Saved entries:

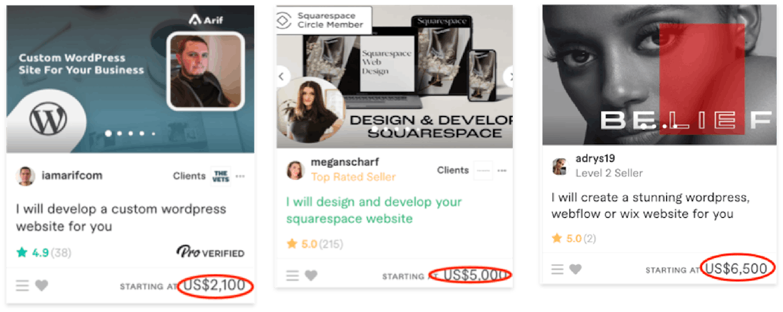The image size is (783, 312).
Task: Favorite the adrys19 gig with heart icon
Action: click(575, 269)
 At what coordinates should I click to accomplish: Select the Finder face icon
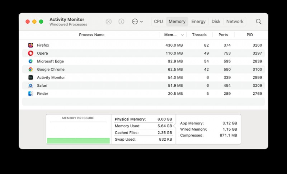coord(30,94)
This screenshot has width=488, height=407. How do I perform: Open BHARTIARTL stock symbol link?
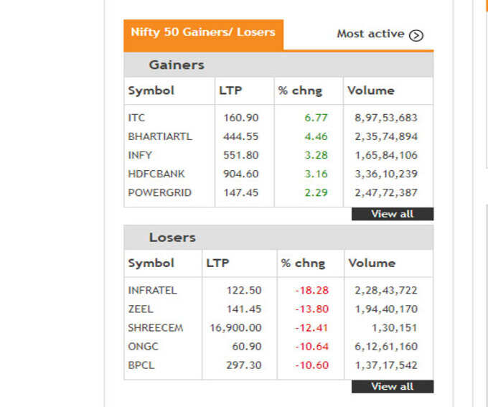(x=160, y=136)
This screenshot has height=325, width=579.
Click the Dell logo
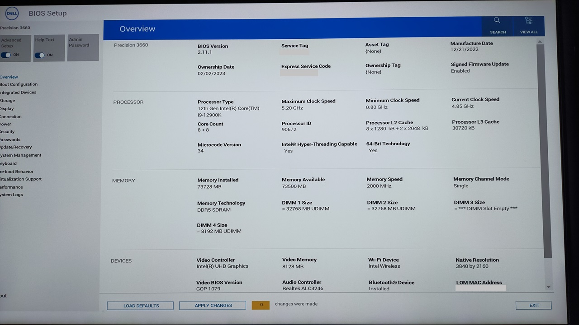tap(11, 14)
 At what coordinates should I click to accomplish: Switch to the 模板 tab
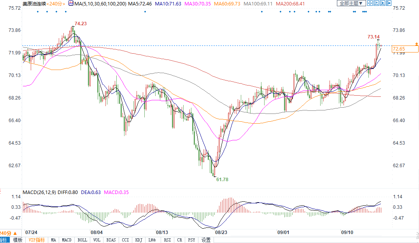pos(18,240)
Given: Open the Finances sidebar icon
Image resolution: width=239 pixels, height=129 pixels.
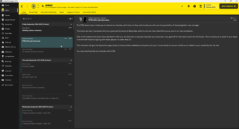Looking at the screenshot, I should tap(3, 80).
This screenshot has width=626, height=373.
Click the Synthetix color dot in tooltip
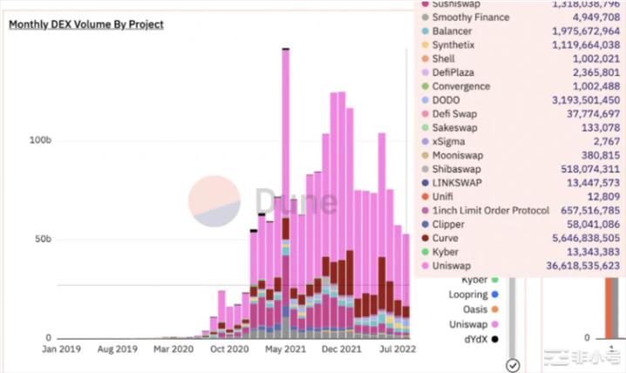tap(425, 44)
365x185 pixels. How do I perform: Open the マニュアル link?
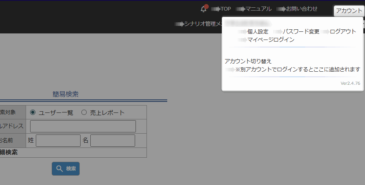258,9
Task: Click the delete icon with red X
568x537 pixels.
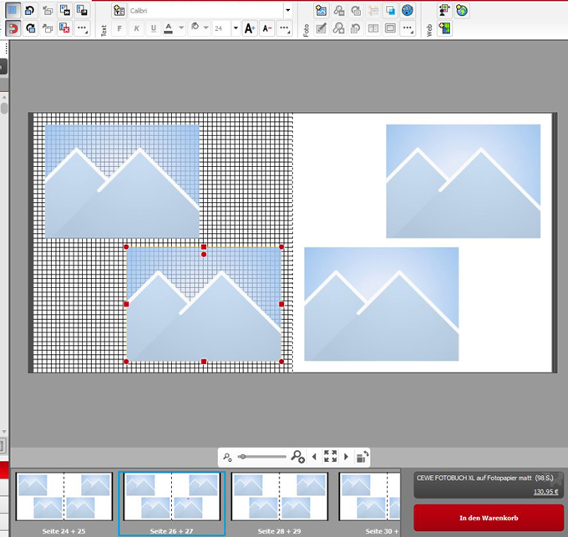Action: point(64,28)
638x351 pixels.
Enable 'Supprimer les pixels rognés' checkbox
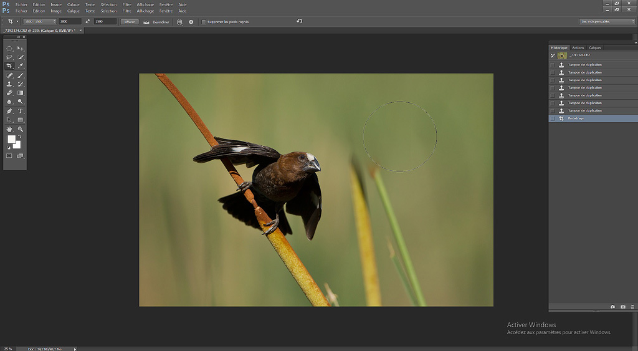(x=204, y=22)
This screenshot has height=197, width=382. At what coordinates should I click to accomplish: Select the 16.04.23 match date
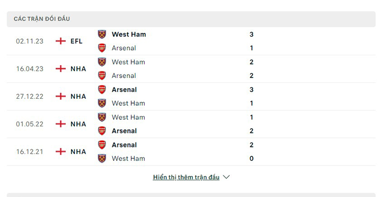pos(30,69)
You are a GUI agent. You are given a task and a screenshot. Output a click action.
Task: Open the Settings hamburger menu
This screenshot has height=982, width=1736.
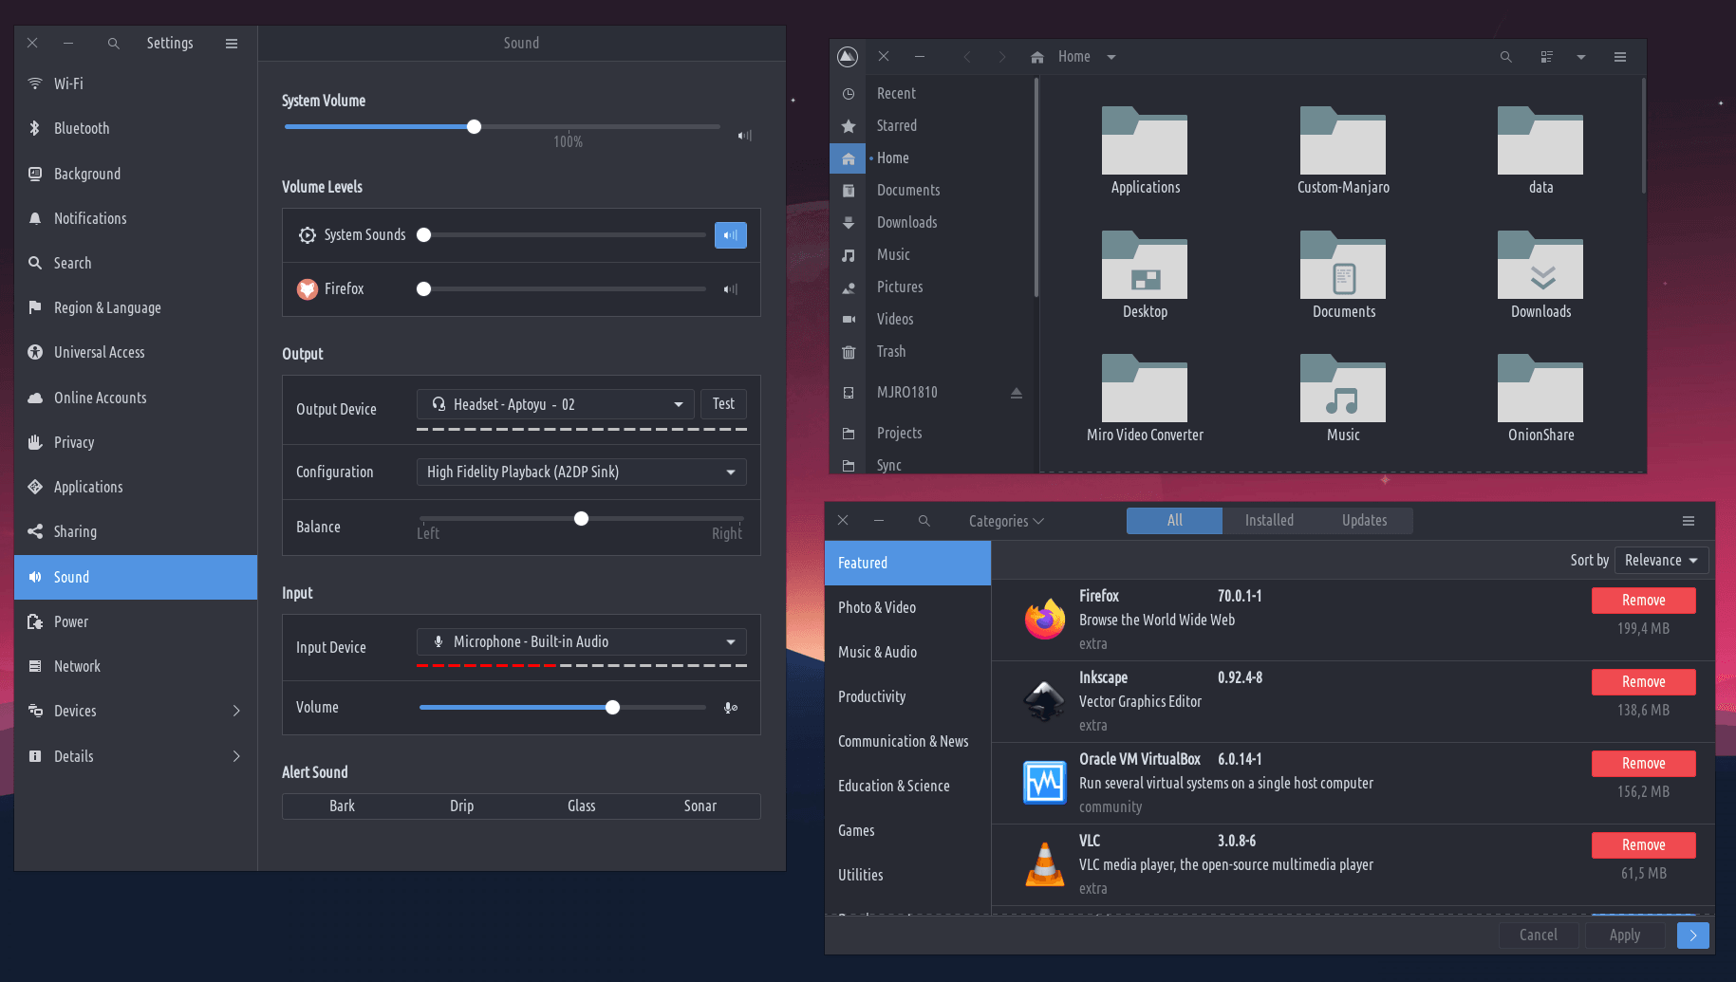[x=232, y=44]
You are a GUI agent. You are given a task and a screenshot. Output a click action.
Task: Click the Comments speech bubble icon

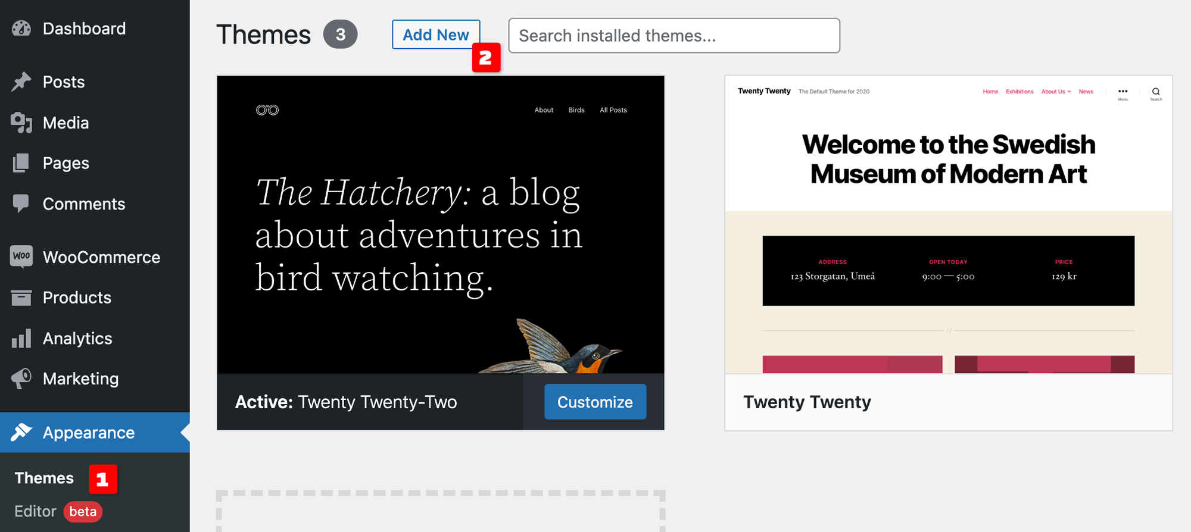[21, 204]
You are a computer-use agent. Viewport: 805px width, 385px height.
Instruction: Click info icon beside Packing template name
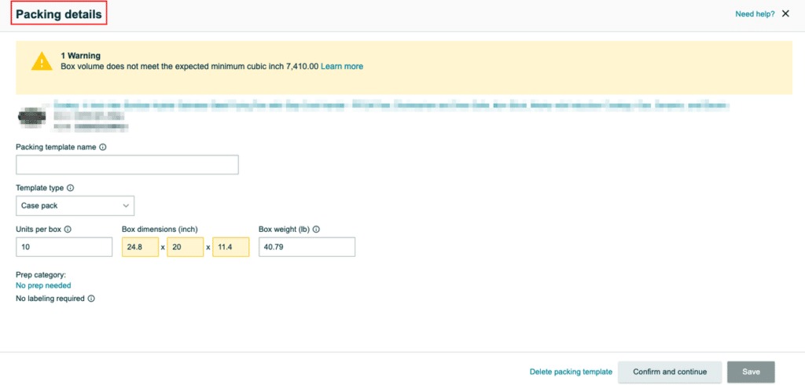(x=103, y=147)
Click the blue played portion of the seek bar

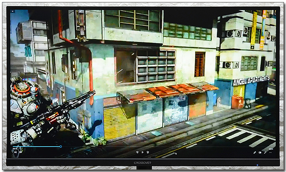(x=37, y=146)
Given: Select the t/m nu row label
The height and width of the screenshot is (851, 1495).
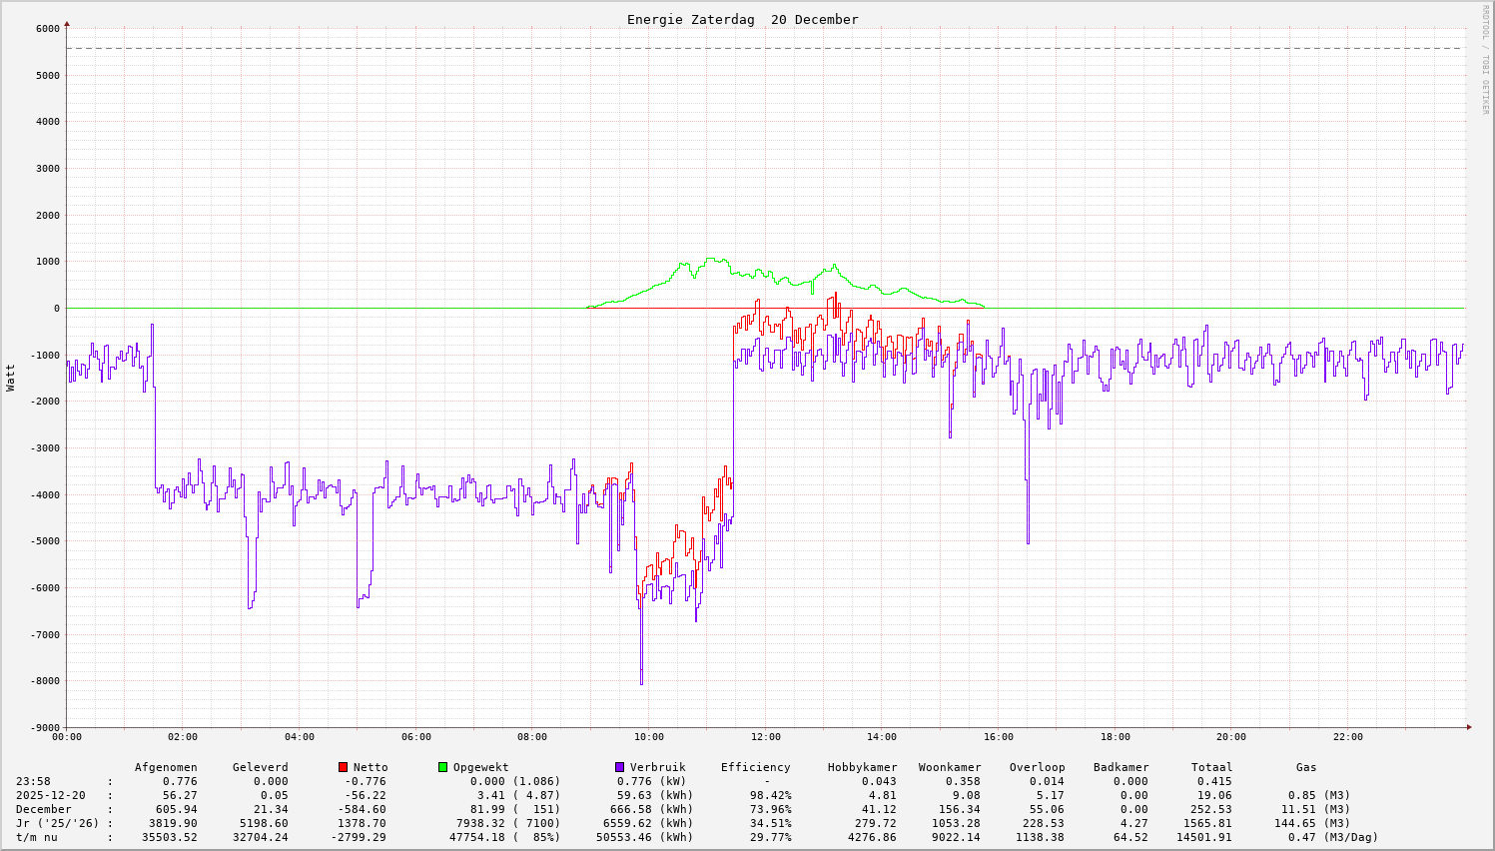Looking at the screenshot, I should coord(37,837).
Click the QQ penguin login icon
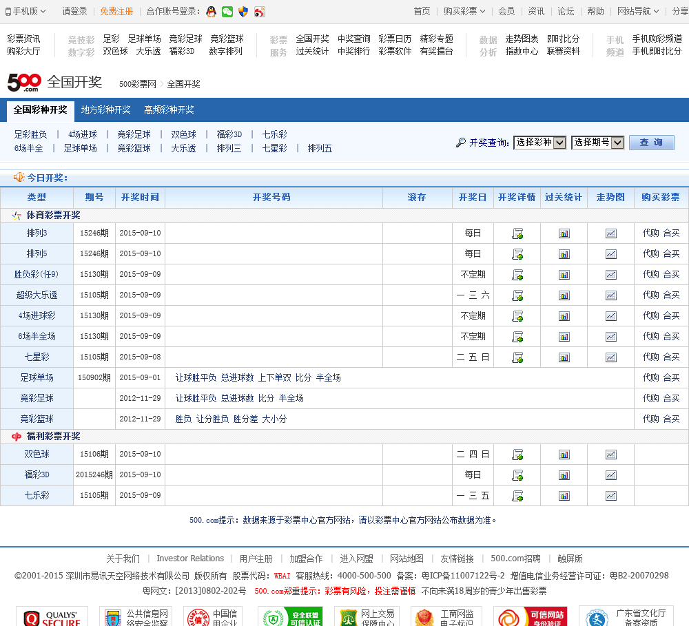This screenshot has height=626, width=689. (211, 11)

### Aim of the task:
From the data above, retype only the lines starting with the line with "Finder face icon" and going on through the line with "This screenshot has width=626, height=373.", exactly, leaving out the pictures.

### Answer space:
 At what coordinates should I click to accomplish: Select the Finder face icon
coord(30,94)
This screenshot has width=488, height=407. How do I perform: Open BHARTIARTL stock symbol link?
(x=160, y=136)
This screenshot has height=325, width=579.
Click the Dell logo
tap(11, 14)
 At what coordinates should I click to accomplish: Switch to the 模板 tab
pos(18,240)
Given: Open the Finances sidebar icon
Image resolution: width=239 pixels, height=129 pixels.
Looking at the screenshot, I should tap(3, 80).
This screenshot has width=626, height=373.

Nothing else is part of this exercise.